O PNG 2017-2021 prevê que a Petrobras terá uma fonte de recursos de US$179 bi até 2021, incluída uma parcela de: US$19 bi correspondente a parcerias e desinvestimentos. Esses recursos serão destinados à cobertura de investimentos (US$74 bi) e ao pagamento de amortizações (US$73 bi) e despesas financeiras (US32bi) da dívida contraída pela companhia. Parcerias e desinvestimentos representam a venda de partes da empresa, no momento em que os baixos preços do petróleo desvalorizam os ativos do setor no mundo inteiro. A BR Distribuidora, os sistemas de transporte e as unidades de refino são ativos rentáveis e estratégicos para a Petrobras e a sua alienação, total ou parcial, desestrutura a maior fonte de receitas da empresa.

A verdade é que não há necessidade de vender esses e outros ativos. Os US$19 bi que seriam gerados pelas vendas podem ser obtidos pela redução do total de amortizações e despesas financeiras do período, de US$ 105 bilhões para US$ 86 bi, utilizando os mecanismos de negociação da dívida existentes no mercado. Em captações recentes, de grande aceitação pelos investidores, o custo de rolagem da dívida tem se situado na faixa de 5 a 7% ao ano, muito menor, portanto, do que a rentabilidade dos ativos das áreas de abastecimento e de distribuição. Outras possibilidades, como o lançamento de debêntures e a abertura de capital da BR, também contribuiriam para equacionar o endividamento, preservando os ativos estratégicos da Petrobras.

No futuro que virá, as empresas não integradas e que se dediquem unicamente à exploração de O&G, em especial, na atividade “offshore”, correm o risco de, simplesmente, desaparecer. O destino da Petrobras sempre foi, desde a criação, o de uma grande empresa de petróleo integrada e verticalizada do poço ao posto, presente em todo o território nacional, proprietária e operadora de sistemas de produção, transporte, refinarias, unidades petroquímicas, fábricas de fertilizantes, plantas de biocombustíveis e termelétricas. A força desse destino é que impedirá o desastre anunciado no PNG 2017-2021.
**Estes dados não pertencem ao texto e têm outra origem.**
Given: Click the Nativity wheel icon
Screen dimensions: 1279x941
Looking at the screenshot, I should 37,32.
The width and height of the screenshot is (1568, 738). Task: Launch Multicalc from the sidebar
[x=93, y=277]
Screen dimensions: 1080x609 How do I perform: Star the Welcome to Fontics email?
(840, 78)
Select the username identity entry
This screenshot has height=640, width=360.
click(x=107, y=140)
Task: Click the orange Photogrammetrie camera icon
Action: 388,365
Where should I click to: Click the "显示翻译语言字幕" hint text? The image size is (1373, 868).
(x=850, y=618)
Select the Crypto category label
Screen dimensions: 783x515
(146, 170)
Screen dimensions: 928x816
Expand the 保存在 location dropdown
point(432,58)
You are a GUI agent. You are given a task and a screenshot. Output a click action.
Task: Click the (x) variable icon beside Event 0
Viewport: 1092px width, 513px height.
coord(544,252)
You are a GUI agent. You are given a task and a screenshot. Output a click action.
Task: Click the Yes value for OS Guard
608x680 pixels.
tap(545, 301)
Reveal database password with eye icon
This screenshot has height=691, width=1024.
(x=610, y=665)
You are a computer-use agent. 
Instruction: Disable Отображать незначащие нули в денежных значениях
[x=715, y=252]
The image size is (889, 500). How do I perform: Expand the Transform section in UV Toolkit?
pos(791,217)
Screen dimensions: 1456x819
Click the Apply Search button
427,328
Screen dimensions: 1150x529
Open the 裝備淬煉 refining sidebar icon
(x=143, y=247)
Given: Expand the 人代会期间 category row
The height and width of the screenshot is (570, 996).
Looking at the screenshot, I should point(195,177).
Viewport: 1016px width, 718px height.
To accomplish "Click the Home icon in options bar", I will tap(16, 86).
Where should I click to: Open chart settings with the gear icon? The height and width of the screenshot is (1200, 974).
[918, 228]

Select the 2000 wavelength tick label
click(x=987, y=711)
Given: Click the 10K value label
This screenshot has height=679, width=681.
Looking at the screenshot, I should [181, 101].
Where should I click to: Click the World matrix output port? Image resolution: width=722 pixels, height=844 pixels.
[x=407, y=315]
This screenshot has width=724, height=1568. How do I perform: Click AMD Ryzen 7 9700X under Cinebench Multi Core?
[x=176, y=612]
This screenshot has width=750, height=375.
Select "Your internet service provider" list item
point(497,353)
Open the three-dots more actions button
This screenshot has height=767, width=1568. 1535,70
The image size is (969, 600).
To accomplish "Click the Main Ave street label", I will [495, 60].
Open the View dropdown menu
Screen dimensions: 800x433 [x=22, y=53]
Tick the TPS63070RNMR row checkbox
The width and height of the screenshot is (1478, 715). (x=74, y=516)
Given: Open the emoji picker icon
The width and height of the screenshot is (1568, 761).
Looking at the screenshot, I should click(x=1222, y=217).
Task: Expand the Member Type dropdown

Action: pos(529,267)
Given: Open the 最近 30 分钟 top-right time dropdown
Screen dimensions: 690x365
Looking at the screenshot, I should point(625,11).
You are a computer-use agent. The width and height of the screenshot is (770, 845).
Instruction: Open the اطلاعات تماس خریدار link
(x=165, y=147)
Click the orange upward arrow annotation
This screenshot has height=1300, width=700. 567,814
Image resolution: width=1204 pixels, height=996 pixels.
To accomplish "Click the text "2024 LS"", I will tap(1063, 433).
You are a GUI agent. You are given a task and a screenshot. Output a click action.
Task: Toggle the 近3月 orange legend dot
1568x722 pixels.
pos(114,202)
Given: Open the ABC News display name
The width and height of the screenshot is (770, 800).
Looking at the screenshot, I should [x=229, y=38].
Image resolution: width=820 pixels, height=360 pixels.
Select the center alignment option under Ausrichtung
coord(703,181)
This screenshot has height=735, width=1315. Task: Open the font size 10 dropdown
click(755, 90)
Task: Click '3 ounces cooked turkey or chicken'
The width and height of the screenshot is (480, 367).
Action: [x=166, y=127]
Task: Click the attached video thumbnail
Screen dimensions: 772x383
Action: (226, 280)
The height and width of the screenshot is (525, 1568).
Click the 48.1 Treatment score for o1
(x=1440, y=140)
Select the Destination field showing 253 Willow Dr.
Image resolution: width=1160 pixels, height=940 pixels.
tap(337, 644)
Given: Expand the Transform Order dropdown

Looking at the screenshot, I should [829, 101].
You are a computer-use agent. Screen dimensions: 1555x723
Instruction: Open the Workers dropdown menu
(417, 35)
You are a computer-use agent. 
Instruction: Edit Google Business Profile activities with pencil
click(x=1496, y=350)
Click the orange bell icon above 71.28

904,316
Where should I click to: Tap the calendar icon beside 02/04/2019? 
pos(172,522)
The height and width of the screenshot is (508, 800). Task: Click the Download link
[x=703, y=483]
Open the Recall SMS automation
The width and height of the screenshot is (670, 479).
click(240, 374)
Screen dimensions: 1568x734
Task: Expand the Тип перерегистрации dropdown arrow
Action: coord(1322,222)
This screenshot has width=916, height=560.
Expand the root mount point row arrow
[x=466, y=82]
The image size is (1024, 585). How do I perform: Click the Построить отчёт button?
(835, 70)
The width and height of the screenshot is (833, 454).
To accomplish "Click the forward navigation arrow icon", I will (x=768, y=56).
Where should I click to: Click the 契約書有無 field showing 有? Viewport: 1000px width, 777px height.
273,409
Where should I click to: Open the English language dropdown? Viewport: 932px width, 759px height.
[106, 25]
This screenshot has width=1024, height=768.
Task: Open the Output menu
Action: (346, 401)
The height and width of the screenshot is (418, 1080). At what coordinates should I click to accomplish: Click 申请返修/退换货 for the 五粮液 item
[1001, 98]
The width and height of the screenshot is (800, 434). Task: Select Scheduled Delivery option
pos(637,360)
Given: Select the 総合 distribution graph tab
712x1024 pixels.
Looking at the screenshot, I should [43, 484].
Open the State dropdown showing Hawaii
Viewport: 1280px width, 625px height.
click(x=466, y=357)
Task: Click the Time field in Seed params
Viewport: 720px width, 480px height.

Publicado em junho de 2017
Fonte: Rystad Energy NASWellCube
           US Energy Informationl Administration 

*Eugênio Miguel Mancini Scheleder é engenheiro aposentado da Petrobras. Também
ocupou cargos de direção nos ministérios de Minas e Energia e do Planejamento, de
1991 a 2005. Atualmente, exerce a função de Mediador Extrajudicial, capacitado pela
Câmara de Conciliação, Mediação e Arbitragem – CCMA/RJ.